My experience with pelvic pain – both professionally and personally – has made clear to me that the battle Plato refers to is more than just psychological, but also physical. It is intuitively obvious that stress can kill you or make you sick. We’re not surprised when an especially stressful event occurs and someone gets sick or even dies from it. There is an indisputable physiological component to stress: major blood vessels constrict, blood pressure elevates, the immune response is weakened or postponed, and adrenaline pumps into the bloodstream. This inward “fight, flight, or freeze” response to stress can take a huge toll on our health.

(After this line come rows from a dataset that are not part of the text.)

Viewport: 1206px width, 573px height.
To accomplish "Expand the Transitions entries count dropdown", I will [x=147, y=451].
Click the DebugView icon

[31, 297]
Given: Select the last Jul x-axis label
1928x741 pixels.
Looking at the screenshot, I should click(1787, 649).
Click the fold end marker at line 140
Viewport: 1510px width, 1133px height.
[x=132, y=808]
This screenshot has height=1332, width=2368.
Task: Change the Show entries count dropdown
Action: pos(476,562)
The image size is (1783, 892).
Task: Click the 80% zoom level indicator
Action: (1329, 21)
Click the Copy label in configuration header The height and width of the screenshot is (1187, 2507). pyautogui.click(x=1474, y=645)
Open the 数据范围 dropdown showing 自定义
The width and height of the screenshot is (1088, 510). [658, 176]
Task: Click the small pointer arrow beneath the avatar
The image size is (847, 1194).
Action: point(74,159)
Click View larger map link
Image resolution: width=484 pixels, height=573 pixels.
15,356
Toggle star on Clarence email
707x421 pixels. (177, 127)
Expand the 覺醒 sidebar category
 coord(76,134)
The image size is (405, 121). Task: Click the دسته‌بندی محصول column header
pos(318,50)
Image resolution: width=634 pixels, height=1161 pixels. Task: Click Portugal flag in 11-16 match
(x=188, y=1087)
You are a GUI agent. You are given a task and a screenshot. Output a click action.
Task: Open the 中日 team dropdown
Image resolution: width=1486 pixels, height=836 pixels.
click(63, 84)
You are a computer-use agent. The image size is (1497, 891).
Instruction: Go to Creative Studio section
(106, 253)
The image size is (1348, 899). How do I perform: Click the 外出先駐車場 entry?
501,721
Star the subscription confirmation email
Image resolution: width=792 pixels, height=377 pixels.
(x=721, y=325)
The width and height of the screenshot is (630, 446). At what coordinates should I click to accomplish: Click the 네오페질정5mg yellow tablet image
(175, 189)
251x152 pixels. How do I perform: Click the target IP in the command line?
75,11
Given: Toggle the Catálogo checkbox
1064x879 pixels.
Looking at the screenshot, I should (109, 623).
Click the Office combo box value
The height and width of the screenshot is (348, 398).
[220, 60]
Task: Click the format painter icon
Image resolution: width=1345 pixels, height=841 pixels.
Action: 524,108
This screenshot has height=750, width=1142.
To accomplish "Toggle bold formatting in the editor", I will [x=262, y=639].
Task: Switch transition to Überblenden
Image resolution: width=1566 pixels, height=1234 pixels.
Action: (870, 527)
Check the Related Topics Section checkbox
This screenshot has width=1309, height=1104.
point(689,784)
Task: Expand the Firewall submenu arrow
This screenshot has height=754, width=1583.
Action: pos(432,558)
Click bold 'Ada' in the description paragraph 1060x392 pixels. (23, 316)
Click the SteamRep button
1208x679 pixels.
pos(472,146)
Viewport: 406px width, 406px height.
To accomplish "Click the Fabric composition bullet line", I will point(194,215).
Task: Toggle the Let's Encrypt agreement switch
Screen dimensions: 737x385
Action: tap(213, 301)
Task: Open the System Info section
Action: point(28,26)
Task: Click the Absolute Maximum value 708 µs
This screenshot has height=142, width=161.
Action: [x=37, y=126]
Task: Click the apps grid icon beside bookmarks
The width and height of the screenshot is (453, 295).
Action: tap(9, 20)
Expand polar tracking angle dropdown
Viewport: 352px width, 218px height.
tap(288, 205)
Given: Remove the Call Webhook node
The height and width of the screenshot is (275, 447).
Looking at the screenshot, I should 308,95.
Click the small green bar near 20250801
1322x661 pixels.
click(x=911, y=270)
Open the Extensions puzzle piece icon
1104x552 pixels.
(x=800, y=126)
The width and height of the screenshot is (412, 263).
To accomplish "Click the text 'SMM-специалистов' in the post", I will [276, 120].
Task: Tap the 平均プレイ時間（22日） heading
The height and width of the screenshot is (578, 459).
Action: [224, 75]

In my view, pelvic pain typically arises out of this inward battle. When a person is at peace and life is good, the muscles of the pelvic floor are relaxed and perform the functions of urination, defecation, and sexual response easily and comfortably. The pelvic floor feels good. However, when certain people deal with the challenges of life, and anxiety arises – which is just a fancy word for fear, and typically has little to do with actual survival – then the pelvic floor tightens.

Prolonged tightening in the pelvic floor leads to irritation of the pelvic tissue and then pain, setting the pelvic pain cycle in motion that makes pelvic pain chronic. One of the challenges for those suffering from pelvic pain is that there are no outward signs of this inner battle. Some physicians discount the pain that a patient describes because there are no outward symptoms that the physician can detect. The battle inside, however, is real.

So, the injunction to be kind to others because of the battles they deal with inside also speaks to the best treatment for pelvic pain. The Wise-Anderson Protocol is a method that operationalizes kindness to our own inner battle. Through careful instruction in pelvic floor and related physical therapy self-treatment, we teach our patients to gently physically loosen the painful inner and outer knots connected with pelvic floor pain. In order maintain this eased state long enough for the sore pelvic floor to have a chance to heal, we also teach our patients to quiet body and mind using Extended Paradoxical Relaxation.

Plato’s point is an excellent metaphor for thinking about how to heal pelvic floor pain. It’s important we recognize the inner battle fought by the pelvic pain patient, and apply a method to bring kindness and healing to it.